┌─ Data to process
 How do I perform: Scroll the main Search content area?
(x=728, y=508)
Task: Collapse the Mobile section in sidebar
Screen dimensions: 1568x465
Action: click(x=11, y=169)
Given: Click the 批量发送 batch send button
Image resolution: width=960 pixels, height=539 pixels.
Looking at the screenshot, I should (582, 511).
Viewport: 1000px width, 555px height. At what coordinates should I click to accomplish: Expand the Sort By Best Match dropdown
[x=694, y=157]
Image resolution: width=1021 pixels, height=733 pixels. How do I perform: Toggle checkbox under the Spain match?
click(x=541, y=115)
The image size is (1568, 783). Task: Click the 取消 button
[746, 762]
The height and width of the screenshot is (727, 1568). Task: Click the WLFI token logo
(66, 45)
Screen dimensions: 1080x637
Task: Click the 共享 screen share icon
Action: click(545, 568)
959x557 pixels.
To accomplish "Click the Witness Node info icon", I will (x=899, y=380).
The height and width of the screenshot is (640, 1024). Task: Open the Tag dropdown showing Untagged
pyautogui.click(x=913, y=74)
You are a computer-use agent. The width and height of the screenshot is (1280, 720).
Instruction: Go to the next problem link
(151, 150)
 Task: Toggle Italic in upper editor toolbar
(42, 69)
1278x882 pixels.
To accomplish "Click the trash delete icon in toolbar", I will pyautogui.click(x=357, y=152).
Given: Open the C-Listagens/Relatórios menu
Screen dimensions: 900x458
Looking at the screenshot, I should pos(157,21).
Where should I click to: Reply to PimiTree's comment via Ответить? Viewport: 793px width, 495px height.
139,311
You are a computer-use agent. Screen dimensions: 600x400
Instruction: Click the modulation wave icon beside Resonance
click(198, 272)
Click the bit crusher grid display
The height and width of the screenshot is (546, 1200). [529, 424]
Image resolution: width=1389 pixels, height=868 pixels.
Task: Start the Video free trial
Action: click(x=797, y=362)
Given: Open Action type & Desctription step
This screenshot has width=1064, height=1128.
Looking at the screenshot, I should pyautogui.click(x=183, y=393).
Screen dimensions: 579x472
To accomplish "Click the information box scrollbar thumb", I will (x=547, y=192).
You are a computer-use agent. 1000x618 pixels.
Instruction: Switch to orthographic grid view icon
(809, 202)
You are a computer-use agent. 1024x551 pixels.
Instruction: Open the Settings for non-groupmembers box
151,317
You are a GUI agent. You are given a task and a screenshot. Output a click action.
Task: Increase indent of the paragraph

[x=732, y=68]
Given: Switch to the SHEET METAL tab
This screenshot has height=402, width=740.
└─
Description of the task: Return every one of the items above word for word, unchanged.

Response for this exercise:
 How do I perform: Scroll the main Search content area?
(x=728, y=508)
Task: Collapse the Mobile section in sidebar
Screen dimensions: 1568x465
Action: click(x=11, y=169)
Given: Click the 批量发送 batch send button
Image resolution: width=960 pixels, height=539 pixels.
Looking at the screenshot, I should (582, 511).
Viewport: 1000px width, 555px height. At what coordinates should I click to accomplish: Expand the Sort By Best Match dropdown
[x=694, y=157]
Image resolution: width=1021 pixels, height=733 pixels. How do I perform: Toggle checkbox under the Spain match?
click(x=541, y=115)
The image size is (1568, 783). Task: Click the 取消 button
[746, 762]
The height and width of the screenshot is (727, 1568). Task: Click the WLFI token logo
(66, 45)
Screen dimensions: 1080x637
Task: Click the 共享 screen share icon
Action: click(545, 568)
959x557 pixels.
To accomplish "Click the Witness Node info icon", I will (x=899, y=380).
The height and width of the screenshot is (640, 1024). Task: Open the Tag dropdown showing Untagged
pyautogui.click(x=913, y=74)
You are a computer-use agent. The width and height of the screenshot is (1280, 720).
Instruction: Go to the next problem link
(151, 150)
 Task: Toggle Italic in upper editor toolbar
(42, 69)
1278x882 pixels.
To accomplish "Click the trash delete icon in toolbar", I will pyautogui.click(x=357, y=152).
Given: Open the C-Listagens/Relatórios menu
Screen dimensions: 900x458
Looking at the screenshot, I should pos(157,21).
Where should I click to: Reply to PimiTree's comment via Ответить? Viewport: 793px width, 495px height.
139,311
You are a computer-use agent. Screen dimensions: 600x400
Instruction: Click the modulation wave icon beside Resonance
click(198, 272)
Click the bit crusher grid display
The height and width of the screenshot is (546, 1200). [529, 424]
Image resolution: width=1389 pixels, height=868 pixels.
Task: Start the Video free trial
Action: click(x=797, y=362)
Given: Open Action type & Desctription step
This screenshot has width=1064, height=1128.
Looking at the screenshot, I should pyautogui.click(x=183, y=393).
Screen dimensions: 579x472
To accomplish "Click the information box scrollbar thumb", I will (x=547, y=192).
You are a computer-use agent. 1000x618 pixels.
Instruction: Switch to orthographic grid view icon
(809, 202)
You are a computer-use agent. 1024x551 pixels.
Instruction: Open the Settings for non-groupmembers box
151,317
You are a GUI agent. You are given a task and a screenshot. Output a click action.
Task: Increase indent of the paragraph

[x=732, y=68]
Given: Switch to the SHEET METAL tab
This screenshot has height=402, width=740.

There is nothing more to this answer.